How SOCN could serve the data and infrastructure needs of research

The proposed plan of selecting several hundred "nationally representative" geographic research sites can provide an adequate foundation for studying collaborative institutions. Most of the sites will have collaborative institutions in multiple policy arenas that could provide the focus of the study, and contextual data relevant to the theoretical issues would be part of the data to be gathered at each site.

For example, almost all locations will have at least one water supply authority and or utility. The SOCN could develop a water-policy data core to develop common protocols and collection methods for identifying these organizations and the means for measuring the critical attributes for study: scope of authority, structure (board vs executive leader), political oversight mechanism, budgets, professionalization of staff. Characteristics of the area's socio-political-economic environment and hydrogeological features that define the collective water supply problem provide the context within which the institution works, and multiple evaluations of the water supply policies and crises would permit the analysis over time of how institutional characteristics affect policy outcomes within different human and natural environments.

To make this data-gathering effort feasible in hundreds of geographic locations, past labor intensive methods of data collection need to be extended and replaced when feasible with web-scraping techniques, computer-assisted media analysis, and links to extensive public and private databases. For example, attributes of the institutions being studied can be gathered through computer-assisted web- scraping from their web sites, links in the networks of organizations can be traced through available web-crawlers that can identify all organizations in the water policy arena connected through hyperlinks, critical water issues can be identified along with protagonist and antagonist alliances through automated computer search of media resources, economic data for concentric neighborhood diameters is readily available from Census and other Federal and State government offices, and water supply information can be integrated from the massive CUAHSI Hydrological Information System.
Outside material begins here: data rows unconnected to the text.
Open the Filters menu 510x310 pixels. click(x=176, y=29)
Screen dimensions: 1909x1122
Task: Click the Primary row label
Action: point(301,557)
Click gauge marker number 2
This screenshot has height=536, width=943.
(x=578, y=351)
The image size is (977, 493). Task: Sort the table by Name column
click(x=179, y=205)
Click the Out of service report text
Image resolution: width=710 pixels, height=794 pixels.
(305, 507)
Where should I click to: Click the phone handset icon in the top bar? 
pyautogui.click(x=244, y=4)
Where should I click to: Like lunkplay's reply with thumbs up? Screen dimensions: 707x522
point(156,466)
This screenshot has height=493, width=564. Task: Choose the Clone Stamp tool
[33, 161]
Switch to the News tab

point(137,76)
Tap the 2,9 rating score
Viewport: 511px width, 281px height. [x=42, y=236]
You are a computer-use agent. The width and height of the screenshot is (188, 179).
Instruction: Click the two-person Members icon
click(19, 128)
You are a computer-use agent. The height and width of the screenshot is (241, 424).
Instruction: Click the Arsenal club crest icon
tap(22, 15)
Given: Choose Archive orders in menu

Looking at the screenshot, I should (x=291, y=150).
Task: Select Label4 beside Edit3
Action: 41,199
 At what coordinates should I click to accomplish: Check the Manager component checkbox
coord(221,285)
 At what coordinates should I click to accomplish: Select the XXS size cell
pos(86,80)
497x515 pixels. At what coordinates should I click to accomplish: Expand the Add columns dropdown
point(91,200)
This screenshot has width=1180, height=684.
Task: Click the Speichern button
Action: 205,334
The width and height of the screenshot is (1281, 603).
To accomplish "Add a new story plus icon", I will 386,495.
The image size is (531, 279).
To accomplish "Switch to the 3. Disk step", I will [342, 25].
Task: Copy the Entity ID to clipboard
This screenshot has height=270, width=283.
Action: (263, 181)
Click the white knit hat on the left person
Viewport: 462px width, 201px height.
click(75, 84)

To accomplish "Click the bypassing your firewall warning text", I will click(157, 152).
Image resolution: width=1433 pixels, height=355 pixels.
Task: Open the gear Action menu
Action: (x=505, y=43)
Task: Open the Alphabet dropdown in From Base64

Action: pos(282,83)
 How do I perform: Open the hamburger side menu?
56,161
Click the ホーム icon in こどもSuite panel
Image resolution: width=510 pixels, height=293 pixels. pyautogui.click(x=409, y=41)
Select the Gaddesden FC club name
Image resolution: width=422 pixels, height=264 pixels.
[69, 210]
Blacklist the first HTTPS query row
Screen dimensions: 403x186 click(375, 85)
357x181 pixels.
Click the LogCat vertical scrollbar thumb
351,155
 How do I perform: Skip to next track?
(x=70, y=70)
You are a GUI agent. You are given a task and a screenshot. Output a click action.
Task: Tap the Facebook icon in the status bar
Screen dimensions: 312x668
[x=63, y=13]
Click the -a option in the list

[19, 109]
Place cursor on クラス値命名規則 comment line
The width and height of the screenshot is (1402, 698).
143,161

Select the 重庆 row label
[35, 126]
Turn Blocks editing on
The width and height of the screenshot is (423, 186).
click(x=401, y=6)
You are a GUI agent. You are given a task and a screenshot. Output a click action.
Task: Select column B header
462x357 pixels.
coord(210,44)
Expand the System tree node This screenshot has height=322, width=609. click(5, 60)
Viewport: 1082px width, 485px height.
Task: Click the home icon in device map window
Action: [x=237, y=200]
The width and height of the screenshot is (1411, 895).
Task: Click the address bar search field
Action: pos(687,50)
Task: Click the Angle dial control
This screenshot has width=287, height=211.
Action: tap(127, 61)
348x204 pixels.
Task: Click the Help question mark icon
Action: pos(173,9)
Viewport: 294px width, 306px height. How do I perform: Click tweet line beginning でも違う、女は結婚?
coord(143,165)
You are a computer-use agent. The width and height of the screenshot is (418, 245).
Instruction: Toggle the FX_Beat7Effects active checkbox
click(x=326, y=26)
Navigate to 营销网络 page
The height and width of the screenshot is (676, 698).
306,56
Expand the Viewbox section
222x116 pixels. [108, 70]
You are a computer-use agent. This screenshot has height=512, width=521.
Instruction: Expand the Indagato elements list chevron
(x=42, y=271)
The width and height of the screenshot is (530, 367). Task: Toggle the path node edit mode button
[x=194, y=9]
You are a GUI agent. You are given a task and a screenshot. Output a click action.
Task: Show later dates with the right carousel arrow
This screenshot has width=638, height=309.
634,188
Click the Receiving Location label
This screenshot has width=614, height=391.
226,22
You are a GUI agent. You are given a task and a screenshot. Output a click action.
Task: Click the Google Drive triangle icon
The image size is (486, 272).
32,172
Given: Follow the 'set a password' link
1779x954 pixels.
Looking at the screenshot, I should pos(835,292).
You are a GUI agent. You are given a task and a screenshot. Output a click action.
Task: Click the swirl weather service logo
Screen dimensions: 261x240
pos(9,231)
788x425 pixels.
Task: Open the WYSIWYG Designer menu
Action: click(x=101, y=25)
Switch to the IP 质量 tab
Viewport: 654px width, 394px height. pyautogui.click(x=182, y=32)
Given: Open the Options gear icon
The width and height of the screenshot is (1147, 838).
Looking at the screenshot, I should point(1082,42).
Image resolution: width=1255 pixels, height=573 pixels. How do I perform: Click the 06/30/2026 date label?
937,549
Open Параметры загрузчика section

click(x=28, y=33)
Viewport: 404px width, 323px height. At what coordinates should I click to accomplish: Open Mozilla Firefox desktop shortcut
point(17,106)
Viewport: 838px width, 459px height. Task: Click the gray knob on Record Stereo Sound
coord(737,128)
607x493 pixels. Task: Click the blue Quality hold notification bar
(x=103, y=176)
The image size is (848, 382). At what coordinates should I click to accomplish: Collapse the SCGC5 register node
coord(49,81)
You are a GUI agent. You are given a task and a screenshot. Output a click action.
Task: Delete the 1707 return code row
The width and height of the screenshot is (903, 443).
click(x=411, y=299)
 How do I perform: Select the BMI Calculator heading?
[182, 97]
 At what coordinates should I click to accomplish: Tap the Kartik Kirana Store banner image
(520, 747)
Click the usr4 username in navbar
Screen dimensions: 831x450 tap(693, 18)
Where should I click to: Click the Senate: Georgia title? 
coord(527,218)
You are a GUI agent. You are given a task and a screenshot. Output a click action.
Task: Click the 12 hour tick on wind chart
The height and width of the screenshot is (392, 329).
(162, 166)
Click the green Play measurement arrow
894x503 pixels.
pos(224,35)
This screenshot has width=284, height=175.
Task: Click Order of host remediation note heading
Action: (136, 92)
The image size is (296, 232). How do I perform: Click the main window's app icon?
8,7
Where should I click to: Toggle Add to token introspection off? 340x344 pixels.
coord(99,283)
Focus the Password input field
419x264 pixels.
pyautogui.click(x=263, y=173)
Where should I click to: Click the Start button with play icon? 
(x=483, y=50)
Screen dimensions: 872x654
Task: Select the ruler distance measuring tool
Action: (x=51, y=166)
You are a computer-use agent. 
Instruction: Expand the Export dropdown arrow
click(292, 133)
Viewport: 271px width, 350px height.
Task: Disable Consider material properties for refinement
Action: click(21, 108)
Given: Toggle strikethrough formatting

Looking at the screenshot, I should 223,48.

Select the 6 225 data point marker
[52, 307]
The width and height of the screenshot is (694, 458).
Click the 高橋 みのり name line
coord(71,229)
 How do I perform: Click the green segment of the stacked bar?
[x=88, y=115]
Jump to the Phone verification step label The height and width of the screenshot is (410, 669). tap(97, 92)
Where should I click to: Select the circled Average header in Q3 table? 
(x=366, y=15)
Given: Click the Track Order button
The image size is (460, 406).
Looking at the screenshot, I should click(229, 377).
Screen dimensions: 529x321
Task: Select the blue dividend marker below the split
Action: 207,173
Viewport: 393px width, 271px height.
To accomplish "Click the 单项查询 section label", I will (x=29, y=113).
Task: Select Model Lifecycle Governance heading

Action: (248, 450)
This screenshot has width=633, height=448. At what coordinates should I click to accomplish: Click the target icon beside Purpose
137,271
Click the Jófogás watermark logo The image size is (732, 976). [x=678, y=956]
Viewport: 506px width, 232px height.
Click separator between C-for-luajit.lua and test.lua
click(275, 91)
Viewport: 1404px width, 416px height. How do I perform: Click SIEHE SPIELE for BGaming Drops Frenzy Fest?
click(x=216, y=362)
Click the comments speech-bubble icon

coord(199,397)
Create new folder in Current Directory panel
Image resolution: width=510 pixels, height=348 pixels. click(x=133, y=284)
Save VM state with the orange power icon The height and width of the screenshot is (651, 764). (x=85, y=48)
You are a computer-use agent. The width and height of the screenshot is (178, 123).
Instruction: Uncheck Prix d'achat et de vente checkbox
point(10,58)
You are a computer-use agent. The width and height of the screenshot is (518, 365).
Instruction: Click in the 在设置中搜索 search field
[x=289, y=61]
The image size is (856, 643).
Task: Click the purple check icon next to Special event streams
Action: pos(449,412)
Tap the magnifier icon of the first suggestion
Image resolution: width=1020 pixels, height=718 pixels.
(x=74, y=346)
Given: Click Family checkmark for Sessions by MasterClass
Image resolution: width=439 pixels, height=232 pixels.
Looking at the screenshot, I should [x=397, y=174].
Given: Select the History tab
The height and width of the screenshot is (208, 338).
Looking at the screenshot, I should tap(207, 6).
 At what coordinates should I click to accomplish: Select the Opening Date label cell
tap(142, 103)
How SOCN observatory structure can facilitate research

The projected data base can only be developed through a community (research network) effort combining researchers with skill sets compatible with the complex theoretical and data demands. The community could be developed as a "Governing the Commons" project located in one of the 5-10 regional centers. The project would organize virtual and actual workshops to develop a consensus on data priorities, build committees assigned to develop common protocols for the various data components, and coordinate with other regional projects in the development of the SOCN's core data commitments. When possible, the project would be responsible for data gathering, processing, storage, and data transmission/availability to researchers. However, community members in each regional center would be needed for data gathering when local access to officials and local information is critical for analysis. Members in regional centers can also play a role in activities to promote access for researchers and all interest parties to the data as well as to analyses based on the data.